##### WORKING DATA

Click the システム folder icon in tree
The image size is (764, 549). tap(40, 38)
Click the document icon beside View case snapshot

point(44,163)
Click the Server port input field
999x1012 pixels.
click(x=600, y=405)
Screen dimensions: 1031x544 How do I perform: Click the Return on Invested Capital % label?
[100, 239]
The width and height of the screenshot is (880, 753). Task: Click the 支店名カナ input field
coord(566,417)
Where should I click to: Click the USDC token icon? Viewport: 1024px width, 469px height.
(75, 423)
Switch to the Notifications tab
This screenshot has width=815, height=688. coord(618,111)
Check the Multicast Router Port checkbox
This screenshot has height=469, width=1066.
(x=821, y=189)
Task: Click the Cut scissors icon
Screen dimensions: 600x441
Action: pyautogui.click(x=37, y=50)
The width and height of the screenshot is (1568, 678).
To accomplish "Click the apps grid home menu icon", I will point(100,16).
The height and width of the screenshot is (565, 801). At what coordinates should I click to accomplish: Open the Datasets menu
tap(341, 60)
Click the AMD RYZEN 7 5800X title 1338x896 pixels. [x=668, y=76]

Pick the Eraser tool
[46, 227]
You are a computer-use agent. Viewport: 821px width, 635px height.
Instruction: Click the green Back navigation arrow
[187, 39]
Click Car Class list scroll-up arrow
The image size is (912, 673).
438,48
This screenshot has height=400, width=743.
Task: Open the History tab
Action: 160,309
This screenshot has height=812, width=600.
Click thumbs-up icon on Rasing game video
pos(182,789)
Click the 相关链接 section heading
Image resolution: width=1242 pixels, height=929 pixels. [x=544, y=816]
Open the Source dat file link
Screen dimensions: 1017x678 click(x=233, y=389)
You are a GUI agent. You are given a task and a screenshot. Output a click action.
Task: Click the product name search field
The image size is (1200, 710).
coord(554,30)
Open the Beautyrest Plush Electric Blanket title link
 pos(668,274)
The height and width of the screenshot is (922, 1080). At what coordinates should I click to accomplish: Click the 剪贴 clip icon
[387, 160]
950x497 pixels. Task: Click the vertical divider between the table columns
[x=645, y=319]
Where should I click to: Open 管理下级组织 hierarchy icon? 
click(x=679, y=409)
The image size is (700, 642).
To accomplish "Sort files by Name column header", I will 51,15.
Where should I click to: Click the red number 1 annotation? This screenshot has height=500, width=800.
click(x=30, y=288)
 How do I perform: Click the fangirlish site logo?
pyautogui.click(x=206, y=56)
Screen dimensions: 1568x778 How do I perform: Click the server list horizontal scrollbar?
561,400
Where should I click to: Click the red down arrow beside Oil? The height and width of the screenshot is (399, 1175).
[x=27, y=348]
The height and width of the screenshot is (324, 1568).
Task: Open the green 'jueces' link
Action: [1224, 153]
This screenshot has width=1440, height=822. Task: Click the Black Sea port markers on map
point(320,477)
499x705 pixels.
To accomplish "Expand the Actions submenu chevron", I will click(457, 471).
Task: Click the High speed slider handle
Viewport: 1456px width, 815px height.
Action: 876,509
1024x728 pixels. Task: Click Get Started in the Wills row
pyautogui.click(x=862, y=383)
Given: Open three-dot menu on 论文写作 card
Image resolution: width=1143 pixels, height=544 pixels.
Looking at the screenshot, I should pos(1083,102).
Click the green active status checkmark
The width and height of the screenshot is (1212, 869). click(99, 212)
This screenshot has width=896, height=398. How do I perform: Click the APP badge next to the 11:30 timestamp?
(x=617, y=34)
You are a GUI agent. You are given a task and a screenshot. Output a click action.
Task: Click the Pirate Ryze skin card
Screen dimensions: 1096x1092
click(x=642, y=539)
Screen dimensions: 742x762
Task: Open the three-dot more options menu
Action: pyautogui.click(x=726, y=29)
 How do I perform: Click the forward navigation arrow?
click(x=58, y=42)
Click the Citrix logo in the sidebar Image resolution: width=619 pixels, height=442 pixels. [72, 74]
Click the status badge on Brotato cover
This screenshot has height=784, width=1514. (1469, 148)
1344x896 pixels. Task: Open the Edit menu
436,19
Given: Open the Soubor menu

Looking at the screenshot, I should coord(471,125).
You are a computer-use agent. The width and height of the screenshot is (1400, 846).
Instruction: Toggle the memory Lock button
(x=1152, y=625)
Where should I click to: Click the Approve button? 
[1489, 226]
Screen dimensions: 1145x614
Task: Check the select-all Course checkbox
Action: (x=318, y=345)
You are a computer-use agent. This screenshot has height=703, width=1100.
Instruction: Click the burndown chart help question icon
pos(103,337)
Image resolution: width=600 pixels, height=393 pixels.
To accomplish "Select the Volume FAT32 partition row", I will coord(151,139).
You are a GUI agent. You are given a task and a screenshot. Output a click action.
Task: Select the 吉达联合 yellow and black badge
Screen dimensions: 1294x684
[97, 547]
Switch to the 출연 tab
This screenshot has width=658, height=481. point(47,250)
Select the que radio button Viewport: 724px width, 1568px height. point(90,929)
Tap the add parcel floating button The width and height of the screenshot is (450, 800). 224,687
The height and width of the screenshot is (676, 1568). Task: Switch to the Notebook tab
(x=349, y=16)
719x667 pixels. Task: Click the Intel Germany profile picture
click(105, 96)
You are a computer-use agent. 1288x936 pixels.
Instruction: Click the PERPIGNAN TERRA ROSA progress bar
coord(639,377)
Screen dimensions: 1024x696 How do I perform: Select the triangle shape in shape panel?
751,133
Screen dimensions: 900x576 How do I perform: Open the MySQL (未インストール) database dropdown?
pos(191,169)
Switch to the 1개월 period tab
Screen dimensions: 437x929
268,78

##########

Scan the records for the string "computer". Copy each line in which it appears.

▶ **TASK SOLUTION**:
You are a computer-use agent. Viewport: 821px width, 635px height.
You are a computer-use agent. The width and height of the screenshot is (1400, 846).
You are a computer-use agent. This screenshot has height=703, width=1100.
You are a computer-use agent. 1288x936 pixels.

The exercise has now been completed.